見出し画像

お祭りの屋台


 地元のお祭りというと、確かに市街地のほうでは商店街を丸ごと使うような大きなお祭りもあったけど、私の記憶にあるのは集落のお祭りである。白山神社と、今はもう更地になった私の母校である分校場。お祭りというよりか、実際のところは集落の年寄り達が御堂に集まって酒を飲み、子供達は親達に連れられて賽銭箱にお金を入れたら、境内に一つか二つだけ遣ってきた玩具の屋台で珍しいものを買って帰るぐらいのものであった。

 あんな過疎集落のお祭りにも屋台は出ていた。

 この世には、とても小規模な集落のお祭りにわざわざ出向いてくれる玩具の屋台があるのだ。子供も少なくて分校場が廃校になったような土地だから、玩具の売上だって高が知れているだろう。集落がお金を出して呼んでいたのかも知れないし、或いは長年の懇意で出店し続けてくれていたのかも知れない。

 何にせよ今から思い出せば、まさにあの屋台こそお祭りの日にだけ現れる不思議な妖精や妖怪の類いだった。

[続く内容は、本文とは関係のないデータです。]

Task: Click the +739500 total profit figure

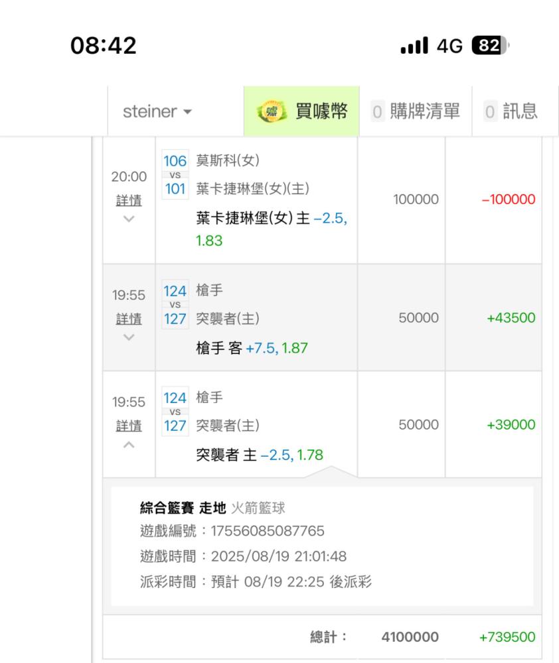Action: 507,637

田舎を離れて十年以上も経つけれど、今でもお祭りになれば来ているのだろうか。もう子供が殆んど来なくなった神社の境内の脇で、スピーカーから大音量で流され続ける時代遅れの音頭を聞きながら、ただ寂しく照明を焚いているのだろうか。

 私が創作の起点に「土地」を置くのは、その「土地」だからこそ可能な「登場人物」がいて、彼等の存在が物語の起点とか、或いは物語の動機になることが大いにあるからだ。きっと貴方は田舎の神社の境内に一つか二つだけ並んだ屋台の何処か神秘的な姿を知らない。そして私は、例えば前橋の駅ビルの空きテナントのスペースで自習する学生達を知らなかった。地方の寂れた駅ビルのある街ならこんな景色は当たり前かもしれないが、私が産まれ育ったのは駅ビルどころか最寄りの無人駅まで四キロみたいな田舎だった。

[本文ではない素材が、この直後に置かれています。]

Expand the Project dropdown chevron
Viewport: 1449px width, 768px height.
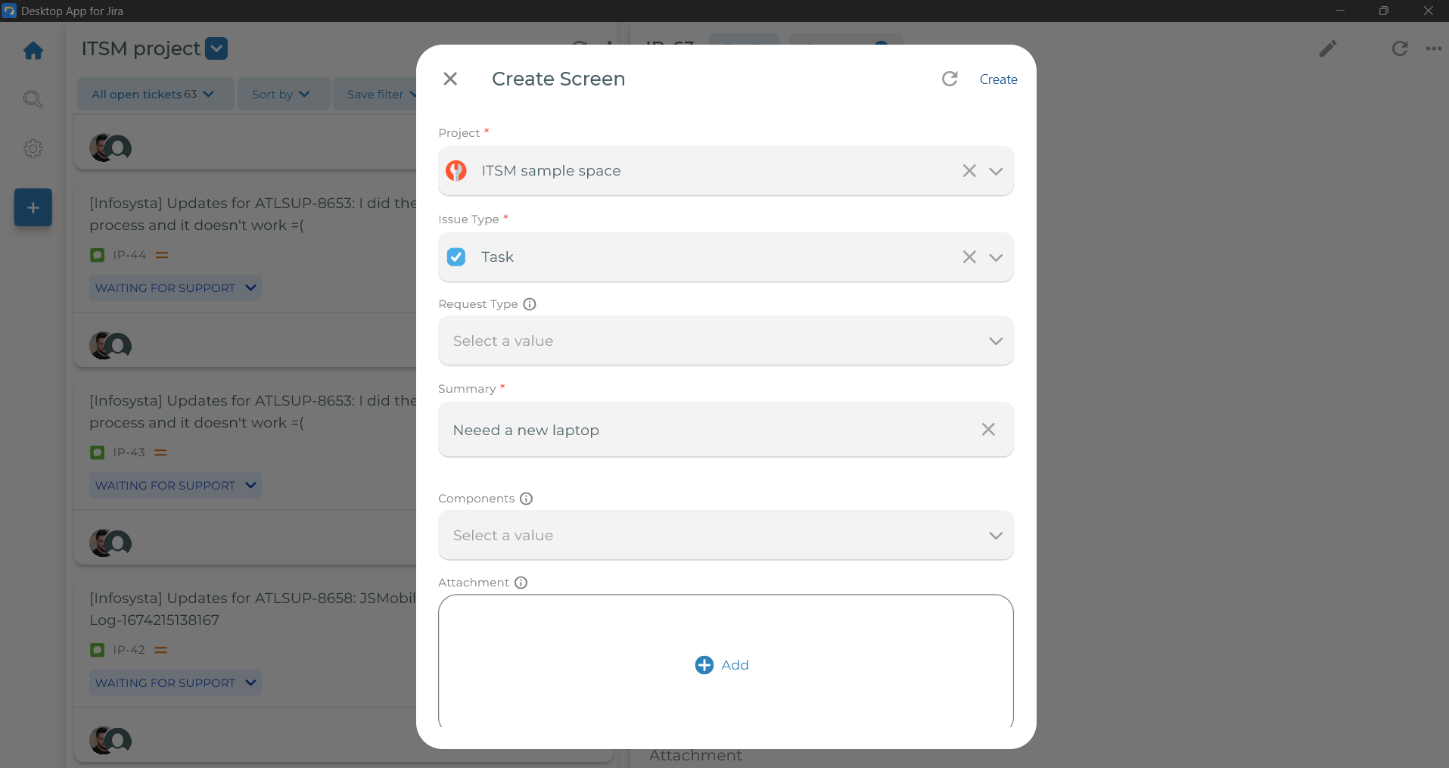tap(996, 171)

 私達にとって「外側」は漠然とした異世界だった。京都や大阪どころか、北陸の中心である金沢でさえ何処か遠くの世界だった。そもそも直接繋がりのない「外側」に、田舎者である私達はあんまり強く憧れていなかった。一方で前橋ならば、東京まではそれなりに遠くて、でもそれなりに近いという、中途半端な距離感である。そこそこに実現可能な未来として東京のような大都市と接続している関東圏の地方都市の少年少女は、間違いなく、私達とは違う何処かの「土地」特有の「登場人物」に違いなかった。私にはそれがとても興味深かったのだ。

この記事が気に入ったらサポートをしてみませんか?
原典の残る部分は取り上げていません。